The only precedent when the court did not work in favor of "Maxim" happened in Belgorod. The service was deemed "creating a risk of future harm." The Department of Automobile Roads and Transport of the Belgorod Region demanded that drivers be banned from working with Maxim, because the service did not have the right to provide taxi services, there were no necessary documents for transportation. The telecom operator "MTel" turned off the beautiful number 77-77-77, and the advertisement of "Maxim" was banned in the city.

“In Belgorod, I don’t communicate with anyone, I don’t have personal graters. Local - matchmaker, brother, godfather - everyone knows each other. Apparently, everything is arranged there in such a way that you need to give a share, ”says Belonogov. “When we arrived at the trial, they told us so - are you not afraid to come here? The principled position there is not to let anyone into the city under any pretext.”

According to Belonogov, a similar fate has already overtaken their main competitor in Belgorod, Take a Taxi, who left the city. Representatives of "Taxi" refused to comment on the "Secret". Now the phone number in the city is disabled, there is a ban on advertising, but people continue to order a taxi through the application.

He is not going to leave Kurgan. In addition to taxis, the entrepreneur owns a small Slavyanka confectionery factory, a Go! Touristic, the flight center "Lalogovushka" (a social project for the development of aviation in the region), the advertising agency "Bunker" - he acquired or opened all this with the income from a taxi.
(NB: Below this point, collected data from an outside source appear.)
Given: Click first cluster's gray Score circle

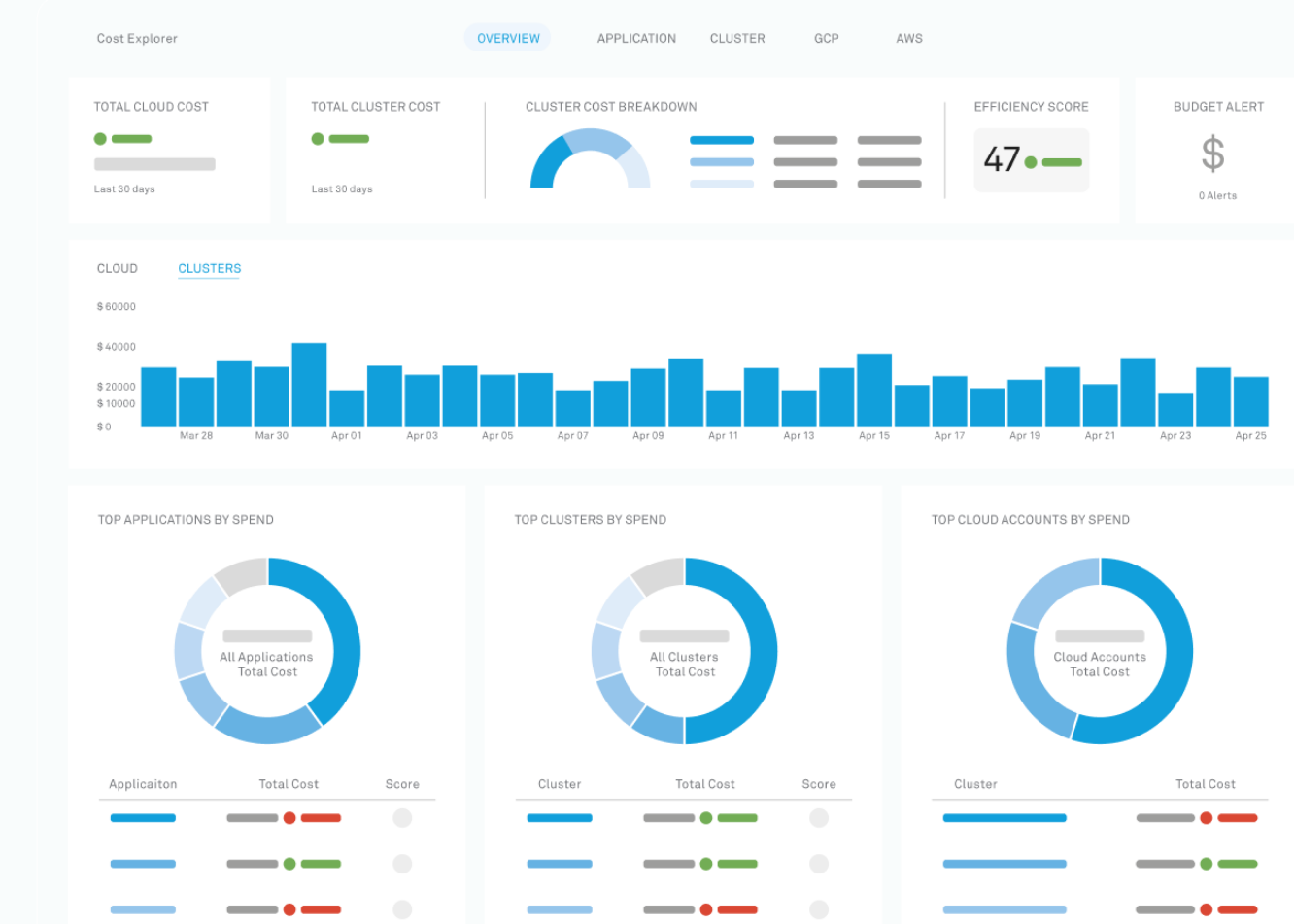Looking at the screenshot, I should point(819,818).
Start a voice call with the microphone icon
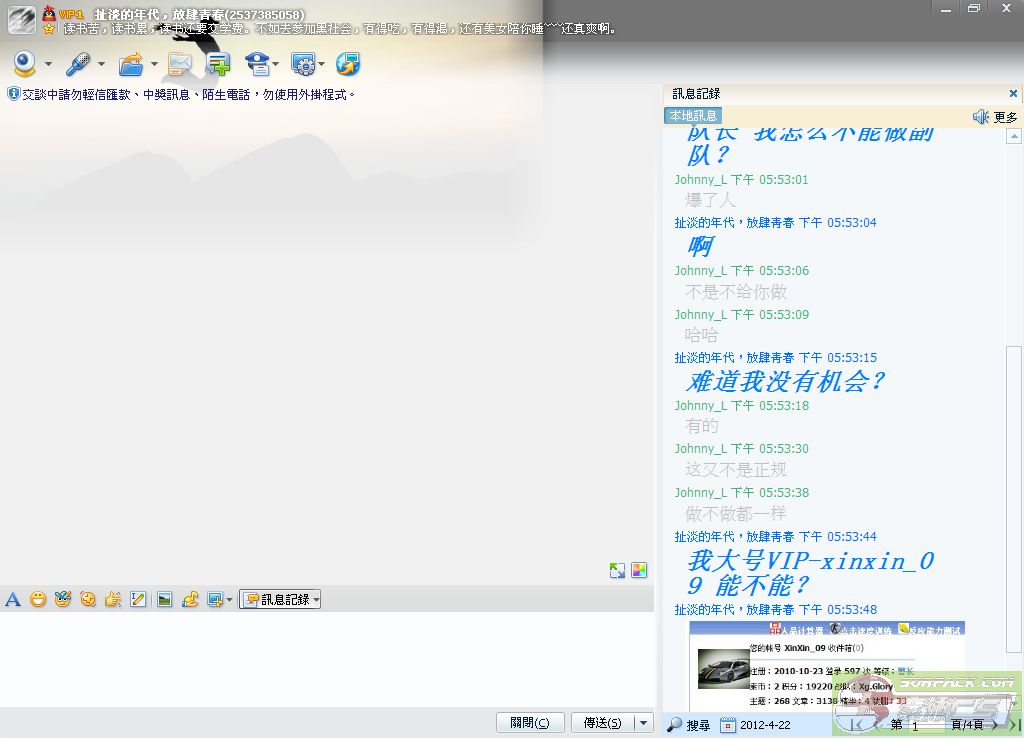The image size is (1024, 738). (78, 65)
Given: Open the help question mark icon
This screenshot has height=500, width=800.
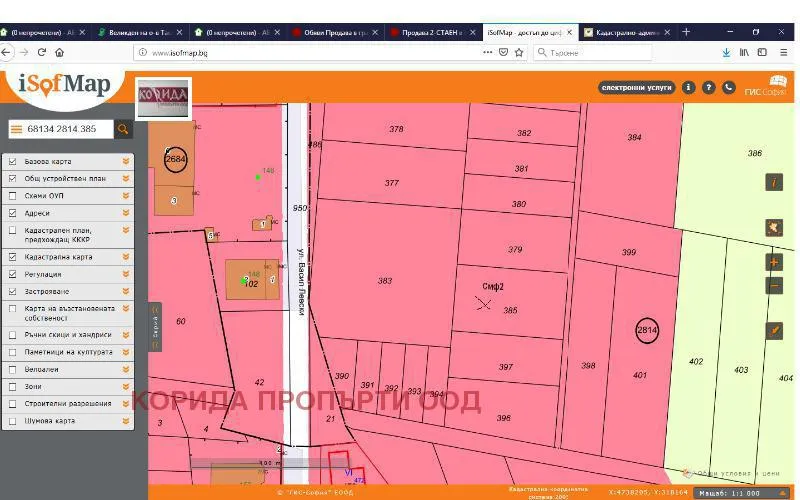Looking at the screenshot, I should [708, 88].
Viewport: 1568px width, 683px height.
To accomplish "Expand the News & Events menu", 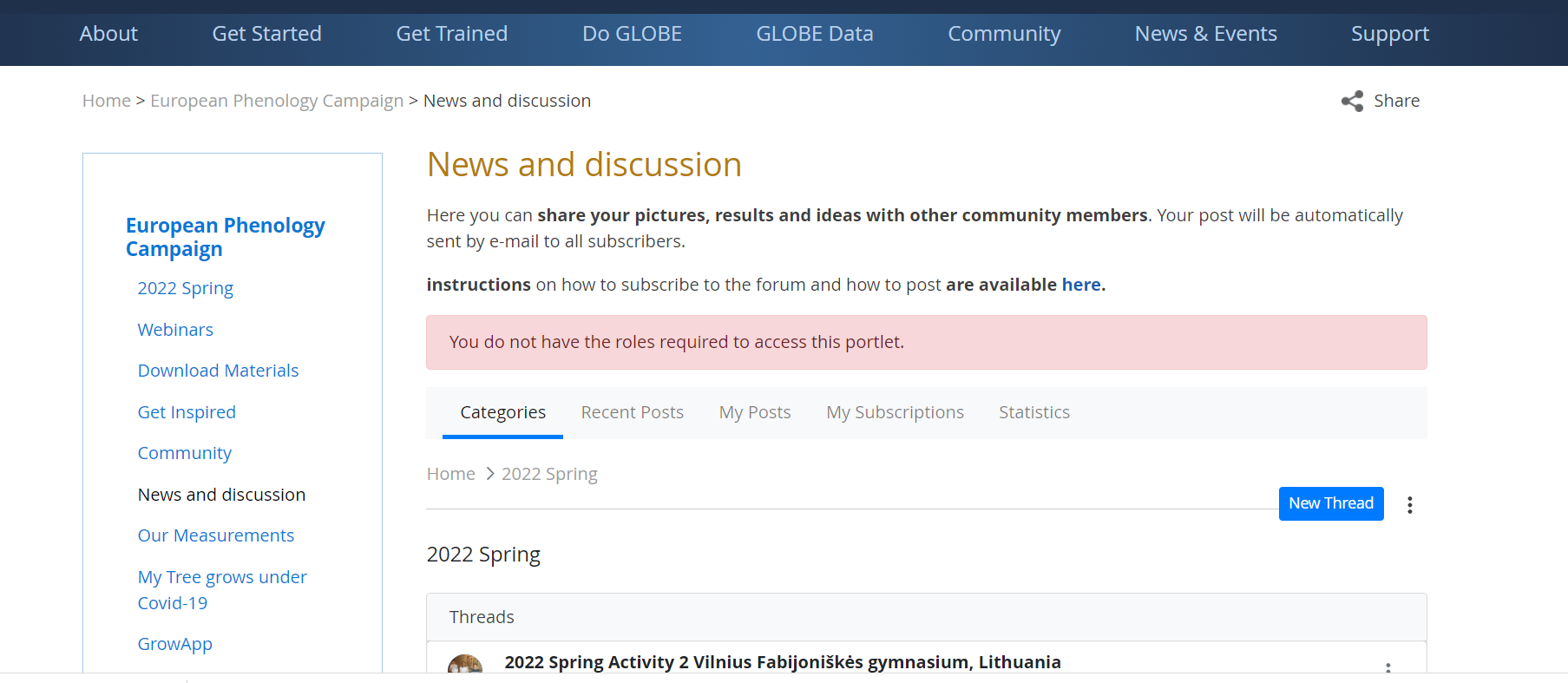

In 2005, Belonogov wanted to run for the City Duma. He honestly admits: he wanted to buy a room that was rented from the administration of Kurgan, there was no money for the purchase, and the deputy could help. Then Belonogov lost the elections and now says that he is "not interested in politics at all." By the way, all three offices of the company in the city are owned by him.

“Bit by bit, we are collecting the whole Kurgan, many of those who are something of themselves and for some reason have not left yet, work here,” says Belonogov. Employees are paid three meals a day so that nothing distracts them from work.

"Where to go? - Belonogov approaches the wall with a map of the world. - Here. Now we are looking for ourselves, as we were looking for when we opened branches in Russia.” In 2014, the company launched 22 divisions, including in Kazakhstan and Georgia. An office in Bulgaria will open soon.

“Maxim” planned to make good money in Ukraine, but political events spoiled the business plan: “Tanks were parked near our office in Mariupol. We maintain branches, people get paid, there is devastation, what a taxi in figs, they have nothing to eat.

The taxi market is being redistributed all over the world. Authorities pass laws governing the operation of ordering services. Uber, which is valued at $40 billion, has already been banned from operating in Germany, France, Thailand and other countries. So far, Belonogov manages to grow in spite of the enemies, and he is not going to retreat. He is very stubborn - this is what helped him survive in a permanent struggle with circumstances.